RDA: How do you navigate conversations during this political climate?

Myka: Unless you are sure someone will agree with your political views, it is best to just not bring it up. Check your motives, what are you trying to achieve? Show respect no matter how much you may disagree with what is being discussed. Agree to disagree. You could say “I respect your opinion, I feel differently so let’s just agree to disagree”. It is best to just stay away from debates if possible. 

Image: Adeline Ramos/You Look Lovely Photography

Rob: In terms of manners, what are the two times that a man should walk in front of a woman?

Myka: Modern etiquette is less gender specific and more about respect. Think about the elevator rule, who holds the door when getting in the elevator? It is the person who wants to show the other person respect. You would hold the door for your client who is entering the elevator. You should never assume that it will be the gentleman. Another good example is the revolving door. In school I was told that the man should go in first so that the woman does not have to push the door, but then you have a woman standing outside alone. I challenged this and said that the man (or person showing the other person respect) pushes the door, the lady goes in, and then you continue to push as you enter after. The same goes for walking outside on the sidewalk. The man (or whomever wants to show respect) should stand on the curbside of the side walk, leaving the guest inside and away from the street.

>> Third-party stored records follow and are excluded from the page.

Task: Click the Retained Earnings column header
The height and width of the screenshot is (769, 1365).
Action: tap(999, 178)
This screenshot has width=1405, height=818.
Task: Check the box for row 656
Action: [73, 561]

Rob: What is proper etiquette regarding food allergies & preferences - being a vegetarian or vegan for example - either at a private dinner or large event? Do you tell your host so they are prepared do you hope they will have something to accommodate you?

Myka: Hopefully in these situations, the host would ask. However if they do not, you could tell them “I hope it is not an inconvenience, however I am allergic to xyz. Please do let me know if you were planning to make a dish with xyz in it, and if so, I would love to bring a dish without xyz that I can share with everyone if you like?” Usually a gracious host however will accommodate all their guests needs so they do not need to bring anything. 

Rob: In these modern times, is it still proper to serve a table by serving a woman first? I had always thought you served the oldest woman at the table first.

Myka: The way it works is that you would serve the VIP woman first, and then serve around the table to the right, serving the other women as well. Then you start with the most VIP man and serve around the table to the right. In many instances, the woman considered the VIP may very well be the most senior woman at the table. VIP 1 is placed usually to the right of the host, and VIP 2 is to the left. The cohost will sit across from the host, and from there you try to make the placement man, woman, man, woman where possible. If you have more women than men or vice versa, you just seat and serve based on who is most VIP at the table.  

Rob: When in a manners crisis where you don’t know what to do, what do you do?

Myka: Just go with your gut. If it does not feel right, don’t do it. Etiquette is about being kind, thoughtful, considerate, and simply putting others first!